Home > Latest   +   Water

MACHINE LEARNING IN MINERAL WELLS

MACHINE LEARNING IN MINERAL WELLS

City Uses Novel Techniques to Determine Stormwater Utility Rates

By Tak Makino

West of the Dallas-Fort Worth metroplex is a small city of approximately 15,000 people called Mineral Wells. Over the last decade, the city has been battered by repetitive flooding events that have strained its existing stormwater infrastructure. Facing a budget shortfall and an urgent need to upgrade its stormwater infrastructure, the City contracted Lockwood, Andrews & Newnam, Inc. (LAN), a national planning, engineering, and program management firm, and NewGen Solutions, a management consulting firm, to perform a stormwater utility fee study. Based on the study, the city wanted to set new storm water utility rates that would subsequently be used to expand its stormwater infrastructure.

Stormwater Utility Fee Components

Three major components go into a stormwater utility fee study:

  1. Utility billing
  2. Parcel data
  3. Impervious surface coverage

Utility billing data provides a convenient existing framework upon which to build the stormwater utility fee. The stormwater fee can be added as an additional charge item to existing utility customers. This avoids the creation of a new billing system for the stormwater utility fee and allows both customers and the city to use a billing system with which they are familiar.
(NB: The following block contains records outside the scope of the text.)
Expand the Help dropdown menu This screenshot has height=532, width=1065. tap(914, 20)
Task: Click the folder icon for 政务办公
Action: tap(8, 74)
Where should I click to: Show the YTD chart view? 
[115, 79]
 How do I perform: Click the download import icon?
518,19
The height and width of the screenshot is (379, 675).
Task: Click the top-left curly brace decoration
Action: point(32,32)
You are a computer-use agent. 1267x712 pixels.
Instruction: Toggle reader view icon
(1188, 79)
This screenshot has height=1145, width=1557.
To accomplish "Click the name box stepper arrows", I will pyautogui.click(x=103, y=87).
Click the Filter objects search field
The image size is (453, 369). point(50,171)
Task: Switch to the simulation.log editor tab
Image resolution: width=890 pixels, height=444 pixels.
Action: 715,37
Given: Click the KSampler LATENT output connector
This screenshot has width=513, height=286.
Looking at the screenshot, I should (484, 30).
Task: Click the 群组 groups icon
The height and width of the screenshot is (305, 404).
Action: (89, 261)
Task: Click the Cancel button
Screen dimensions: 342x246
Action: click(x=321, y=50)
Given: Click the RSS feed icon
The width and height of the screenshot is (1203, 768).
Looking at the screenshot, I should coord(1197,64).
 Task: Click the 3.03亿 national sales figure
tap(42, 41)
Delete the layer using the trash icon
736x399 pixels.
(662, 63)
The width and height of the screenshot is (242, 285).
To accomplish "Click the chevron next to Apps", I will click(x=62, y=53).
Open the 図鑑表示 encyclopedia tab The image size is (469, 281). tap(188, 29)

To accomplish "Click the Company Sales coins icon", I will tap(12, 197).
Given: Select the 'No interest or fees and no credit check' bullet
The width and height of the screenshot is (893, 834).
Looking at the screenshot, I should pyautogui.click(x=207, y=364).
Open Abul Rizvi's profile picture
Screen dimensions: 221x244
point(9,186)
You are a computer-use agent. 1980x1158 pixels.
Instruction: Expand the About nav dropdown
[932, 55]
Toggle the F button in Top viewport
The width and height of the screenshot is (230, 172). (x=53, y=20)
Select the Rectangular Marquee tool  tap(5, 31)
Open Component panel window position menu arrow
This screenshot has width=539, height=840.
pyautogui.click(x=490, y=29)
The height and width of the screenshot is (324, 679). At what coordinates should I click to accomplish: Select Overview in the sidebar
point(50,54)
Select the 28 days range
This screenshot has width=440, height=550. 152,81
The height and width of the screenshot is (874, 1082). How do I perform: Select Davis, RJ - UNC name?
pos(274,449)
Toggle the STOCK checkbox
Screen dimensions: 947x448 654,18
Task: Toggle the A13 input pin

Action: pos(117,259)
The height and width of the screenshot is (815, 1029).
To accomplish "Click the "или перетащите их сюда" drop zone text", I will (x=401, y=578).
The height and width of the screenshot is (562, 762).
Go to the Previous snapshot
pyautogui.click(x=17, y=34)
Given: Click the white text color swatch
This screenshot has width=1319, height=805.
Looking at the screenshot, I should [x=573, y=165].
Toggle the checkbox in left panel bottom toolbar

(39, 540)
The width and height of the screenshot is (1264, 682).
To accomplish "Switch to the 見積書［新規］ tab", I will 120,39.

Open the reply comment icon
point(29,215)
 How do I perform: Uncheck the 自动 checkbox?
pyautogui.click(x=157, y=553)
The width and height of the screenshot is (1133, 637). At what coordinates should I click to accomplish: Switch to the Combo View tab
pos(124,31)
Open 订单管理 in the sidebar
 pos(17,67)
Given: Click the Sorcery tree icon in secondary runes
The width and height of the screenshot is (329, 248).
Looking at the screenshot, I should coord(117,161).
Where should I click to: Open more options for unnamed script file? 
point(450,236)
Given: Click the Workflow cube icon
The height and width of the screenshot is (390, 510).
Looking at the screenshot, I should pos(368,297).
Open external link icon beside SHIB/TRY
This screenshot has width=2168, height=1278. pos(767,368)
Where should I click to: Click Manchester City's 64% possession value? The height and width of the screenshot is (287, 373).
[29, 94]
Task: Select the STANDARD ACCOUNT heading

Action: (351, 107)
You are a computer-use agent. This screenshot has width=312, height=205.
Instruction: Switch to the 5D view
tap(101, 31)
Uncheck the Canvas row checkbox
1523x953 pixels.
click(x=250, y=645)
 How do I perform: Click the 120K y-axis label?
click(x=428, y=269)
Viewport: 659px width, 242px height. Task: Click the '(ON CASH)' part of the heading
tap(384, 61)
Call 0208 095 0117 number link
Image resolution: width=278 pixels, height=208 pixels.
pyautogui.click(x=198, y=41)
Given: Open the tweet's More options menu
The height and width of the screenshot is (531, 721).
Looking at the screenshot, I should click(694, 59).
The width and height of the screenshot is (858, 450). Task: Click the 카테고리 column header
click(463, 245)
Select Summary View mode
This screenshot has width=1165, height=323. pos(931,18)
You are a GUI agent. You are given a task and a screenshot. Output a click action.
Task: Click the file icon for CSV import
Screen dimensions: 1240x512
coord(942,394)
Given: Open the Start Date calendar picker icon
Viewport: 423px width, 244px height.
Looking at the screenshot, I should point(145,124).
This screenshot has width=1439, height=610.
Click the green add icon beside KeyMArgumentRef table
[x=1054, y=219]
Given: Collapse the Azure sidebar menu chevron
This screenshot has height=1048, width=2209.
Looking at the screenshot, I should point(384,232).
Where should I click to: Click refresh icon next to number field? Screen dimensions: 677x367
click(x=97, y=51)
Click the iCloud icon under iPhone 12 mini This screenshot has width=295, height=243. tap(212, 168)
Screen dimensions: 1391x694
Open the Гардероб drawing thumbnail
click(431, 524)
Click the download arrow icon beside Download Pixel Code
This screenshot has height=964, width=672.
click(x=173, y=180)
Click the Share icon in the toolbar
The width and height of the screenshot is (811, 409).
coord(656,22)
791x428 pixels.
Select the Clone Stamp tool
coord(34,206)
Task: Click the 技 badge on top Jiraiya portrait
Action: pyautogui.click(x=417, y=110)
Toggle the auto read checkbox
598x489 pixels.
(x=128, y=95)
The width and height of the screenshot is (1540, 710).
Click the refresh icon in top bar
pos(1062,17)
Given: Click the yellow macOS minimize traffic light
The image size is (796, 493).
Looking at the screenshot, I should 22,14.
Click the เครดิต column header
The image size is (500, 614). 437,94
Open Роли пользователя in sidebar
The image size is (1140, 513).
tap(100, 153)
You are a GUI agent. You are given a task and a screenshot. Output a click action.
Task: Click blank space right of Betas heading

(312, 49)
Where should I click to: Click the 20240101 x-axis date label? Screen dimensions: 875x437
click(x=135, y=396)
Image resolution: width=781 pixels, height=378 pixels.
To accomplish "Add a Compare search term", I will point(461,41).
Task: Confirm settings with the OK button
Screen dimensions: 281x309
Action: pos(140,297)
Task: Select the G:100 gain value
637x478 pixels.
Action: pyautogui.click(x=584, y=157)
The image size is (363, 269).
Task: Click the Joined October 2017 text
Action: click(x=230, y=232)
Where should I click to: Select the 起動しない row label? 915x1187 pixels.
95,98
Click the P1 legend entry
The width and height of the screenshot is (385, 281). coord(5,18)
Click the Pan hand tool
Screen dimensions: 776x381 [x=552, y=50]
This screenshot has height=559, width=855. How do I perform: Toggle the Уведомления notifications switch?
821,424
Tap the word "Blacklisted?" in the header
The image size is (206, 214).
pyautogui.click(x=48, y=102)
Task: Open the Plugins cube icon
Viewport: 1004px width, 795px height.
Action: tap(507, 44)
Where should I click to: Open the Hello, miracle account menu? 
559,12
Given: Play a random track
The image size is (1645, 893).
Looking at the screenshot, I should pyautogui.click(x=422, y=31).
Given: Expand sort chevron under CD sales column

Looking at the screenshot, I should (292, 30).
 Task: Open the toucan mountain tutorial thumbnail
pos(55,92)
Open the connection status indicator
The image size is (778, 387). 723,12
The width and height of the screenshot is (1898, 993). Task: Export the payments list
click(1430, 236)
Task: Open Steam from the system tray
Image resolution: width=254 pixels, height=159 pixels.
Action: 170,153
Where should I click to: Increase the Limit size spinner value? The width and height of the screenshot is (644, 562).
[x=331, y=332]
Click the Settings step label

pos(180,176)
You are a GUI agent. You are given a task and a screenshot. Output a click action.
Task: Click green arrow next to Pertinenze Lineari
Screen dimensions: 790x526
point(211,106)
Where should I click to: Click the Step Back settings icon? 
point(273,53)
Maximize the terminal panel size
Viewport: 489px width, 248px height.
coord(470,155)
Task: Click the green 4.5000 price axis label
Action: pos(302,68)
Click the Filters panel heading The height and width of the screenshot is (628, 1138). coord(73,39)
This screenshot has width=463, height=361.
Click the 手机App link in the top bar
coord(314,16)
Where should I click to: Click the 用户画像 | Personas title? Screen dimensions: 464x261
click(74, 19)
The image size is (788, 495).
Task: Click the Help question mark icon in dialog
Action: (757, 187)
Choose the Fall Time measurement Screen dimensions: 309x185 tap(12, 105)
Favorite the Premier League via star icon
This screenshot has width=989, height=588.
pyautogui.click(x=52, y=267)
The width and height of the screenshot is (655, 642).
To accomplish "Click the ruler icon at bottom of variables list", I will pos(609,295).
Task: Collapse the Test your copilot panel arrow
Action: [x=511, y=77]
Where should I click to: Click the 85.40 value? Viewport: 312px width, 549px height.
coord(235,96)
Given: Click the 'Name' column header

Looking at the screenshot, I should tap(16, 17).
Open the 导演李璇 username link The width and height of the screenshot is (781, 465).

Comparison between full color imagery (left) and color infrared (right). Infrared data provides a fourth variable for analysis. Photo: LAN

The second essential component is the parcel data. For the Mineral Wells study, LAN obtained the parcel data from the Palo Pinto and Parker County Appraisal Districts. The parcel GIS files define the geographic zone of responsibility for each utility billing customer. Utility billing customers are responsible for paying for the runoff their property contributes to the stormwater utility system. In the case of multiple utility billing customers on a single parcel (e.g. apartments or duplexes), the total parcel impervious surface is divided by the number of utility billing customers such that each billing customer pays for an equitable share of the runoff that enters the stormwater system.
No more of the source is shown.